论文已发表
注册即可获取德孚的最新动态
IF 收录期刊
雌二醇通过甲基化介导的 RSK4 失活促进 ER +乳腺癌的进展
Authors Li Q, Gao H, Yang H, Wei W, Jiang Y
Received 16 March 2019
Accepted for publication 22 June 2019
Published 22 July 2019 Volume 2019:12 Pages 5907—5916
DOI https://doi.org/10.2147/OTT.S208988
Checked for plagiarism Yes
Review by Single-blind
Peer reviewers approved by Ms Aruna Narula
Peer reviewer comments 2
Editor who approved publication: Dr Arseniy Yuzhalin
Background: It’s well documented that estrogen plays a vital role in breast cancer progression, but the molecular mechanisms underlying it still remains incompletely clear. This study aimed to explore whether ribosomal protein S6 kinase 4 (RSK4) was involved in estrogen-induced breast cancer development and its underlying mechanism.
Methods: The expressions of estrogen receptor (ER) and RSK4 were assessed by immunohistochemistry, RT-PCR and Western blotting. The methylation of RSK4 promoter was evaluated by bisulfite genomic sequencing. MTT, clone formation, flow cytometry and Transwell chamber assays were performed to detect cell proliferation, clone formation, apoptosis and invasion abilities. Luciferase gene reporter assay was used to detect the transcriptional activity of RSK4. The expressions of methyltransferases, such as DNMT1, DNMT3A and DNMT3B were tested by Western blotting.
Results: ER expression and RSK4 methylation were significantly elevated in ER positive (ER+) breast cancer tissues and MCF-7 cells, whereas RSK4 expression was reduced. 17β-estradiol (E2) treatment obviously decreased RSK4 expression and transcriptional activity, as well as promoted cell proliferation, clone formation and invasion and reduced cell apoptosis in ER+ MCF-7 cells.

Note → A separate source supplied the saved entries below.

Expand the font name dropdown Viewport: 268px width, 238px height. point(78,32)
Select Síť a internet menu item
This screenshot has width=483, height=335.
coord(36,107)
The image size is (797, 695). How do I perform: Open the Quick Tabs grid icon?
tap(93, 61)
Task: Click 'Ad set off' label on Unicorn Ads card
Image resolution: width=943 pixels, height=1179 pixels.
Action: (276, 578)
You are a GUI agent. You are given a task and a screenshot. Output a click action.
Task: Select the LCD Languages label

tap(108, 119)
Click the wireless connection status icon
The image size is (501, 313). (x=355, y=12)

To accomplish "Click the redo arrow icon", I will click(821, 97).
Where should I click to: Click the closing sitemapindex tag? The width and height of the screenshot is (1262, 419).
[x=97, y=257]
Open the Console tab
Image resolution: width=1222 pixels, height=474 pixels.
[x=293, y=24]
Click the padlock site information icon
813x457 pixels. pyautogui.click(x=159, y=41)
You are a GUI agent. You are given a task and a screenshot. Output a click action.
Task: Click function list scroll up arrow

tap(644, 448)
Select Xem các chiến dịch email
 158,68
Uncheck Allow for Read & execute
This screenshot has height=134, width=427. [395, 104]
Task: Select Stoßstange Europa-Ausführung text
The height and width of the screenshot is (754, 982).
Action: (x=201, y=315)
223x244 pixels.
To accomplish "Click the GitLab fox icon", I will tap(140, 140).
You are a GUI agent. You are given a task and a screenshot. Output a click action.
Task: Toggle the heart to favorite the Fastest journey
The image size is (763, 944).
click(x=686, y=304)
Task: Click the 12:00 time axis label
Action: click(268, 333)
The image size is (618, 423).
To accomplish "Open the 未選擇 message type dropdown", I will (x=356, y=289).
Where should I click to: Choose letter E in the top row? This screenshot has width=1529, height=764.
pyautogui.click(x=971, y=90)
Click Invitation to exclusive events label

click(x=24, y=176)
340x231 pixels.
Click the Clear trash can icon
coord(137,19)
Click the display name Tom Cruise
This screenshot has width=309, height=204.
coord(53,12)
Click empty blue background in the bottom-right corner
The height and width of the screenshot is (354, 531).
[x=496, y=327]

Furthermore, E2 reduced RSK4 expression through promoting DNMT3B-induced RSK4 methylation.
Conclusion: In summary, the present study reveals that estrogen promotes the progression of breast cancer through methylation-mediated RSK4 inactivation in ER+ breast cancer. Our study might provide a novel target for the treatment of ER+ breast cancer.
Keywords: estrogen, RSK4, DNMT3B, ER positive, methylation